Auch Russland-Experte Stefan Meister sagt: "Putin will keinen Krieg mit der Nato." Den Namen Putin nimmt Wagenknecht an diesem Abend nur selten in den Mund.
Sie verurteile den Krieg in der Ukraine: Jeder, der einen Krieg beginnt, ist laut ihr ein Verbrecher. "Aber das gilt nicht nur für den Mann im Kreml. Das gilt auch für all die US-Präsidenten, die in den letzten 30 Jahren so viele Kriege befohlen und begonnen haben." Applaus und Jubelrufe verdrängen vollends das Wasserrauschen nahe dem Brunnen.
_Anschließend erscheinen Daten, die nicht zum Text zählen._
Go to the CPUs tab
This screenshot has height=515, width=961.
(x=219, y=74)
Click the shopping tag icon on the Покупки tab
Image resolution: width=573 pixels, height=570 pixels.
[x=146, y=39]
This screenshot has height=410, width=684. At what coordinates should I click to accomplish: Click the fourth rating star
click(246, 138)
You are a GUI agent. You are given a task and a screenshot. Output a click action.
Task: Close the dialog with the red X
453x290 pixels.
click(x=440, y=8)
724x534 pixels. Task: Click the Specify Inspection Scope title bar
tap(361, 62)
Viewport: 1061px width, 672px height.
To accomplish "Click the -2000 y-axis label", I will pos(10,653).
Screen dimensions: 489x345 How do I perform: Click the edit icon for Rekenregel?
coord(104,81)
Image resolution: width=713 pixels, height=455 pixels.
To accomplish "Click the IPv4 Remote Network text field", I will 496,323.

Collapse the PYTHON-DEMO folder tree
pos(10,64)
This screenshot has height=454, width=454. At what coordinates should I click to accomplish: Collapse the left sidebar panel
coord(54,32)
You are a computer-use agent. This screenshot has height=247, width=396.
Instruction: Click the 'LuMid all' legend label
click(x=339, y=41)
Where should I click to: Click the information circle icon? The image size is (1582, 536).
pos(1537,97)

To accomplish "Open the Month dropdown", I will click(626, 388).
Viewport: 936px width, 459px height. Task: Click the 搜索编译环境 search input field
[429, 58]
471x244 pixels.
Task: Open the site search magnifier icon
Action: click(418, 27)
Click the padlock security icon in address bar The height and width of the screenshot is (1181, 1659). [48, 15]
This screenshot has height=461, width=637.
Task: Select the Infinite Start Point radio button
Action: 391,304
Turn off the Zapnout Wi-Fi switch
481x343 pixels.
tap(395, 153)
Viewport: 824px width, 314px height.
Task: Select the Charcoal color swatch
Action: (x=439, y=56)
Mit ihrer "Aber-die-USA"-Taktik weicht Wagenknecht aus, Putin für seinen völkerrechtswidrigen Angriffskrieg in die Verantwortung zu ziehen.
Sie spricht die Sorgen der Menschen an, gibt aber keine Lösungen. Es wird mit dem rhetorischen Hammer auf die anderen eingeschlagen. Die 54-Jährige will die Menschen auf der emotionalen Ebene abholen, was ihr offenbar gelingt. Hier ein Kopfnicken, da ein "So wahr"-Kommentar, immer wieder Applaus, ab und an ein erleichterndes Ausatmen, als würde endlich jemanden das aussprechen, was einem auf dem Herzen liegt.
Am Ende ihrer Rede lässt sich Wagenknecht von ihrer Anhängerschaft feiern. Sie lächelt erschöpft, aber zufrieden.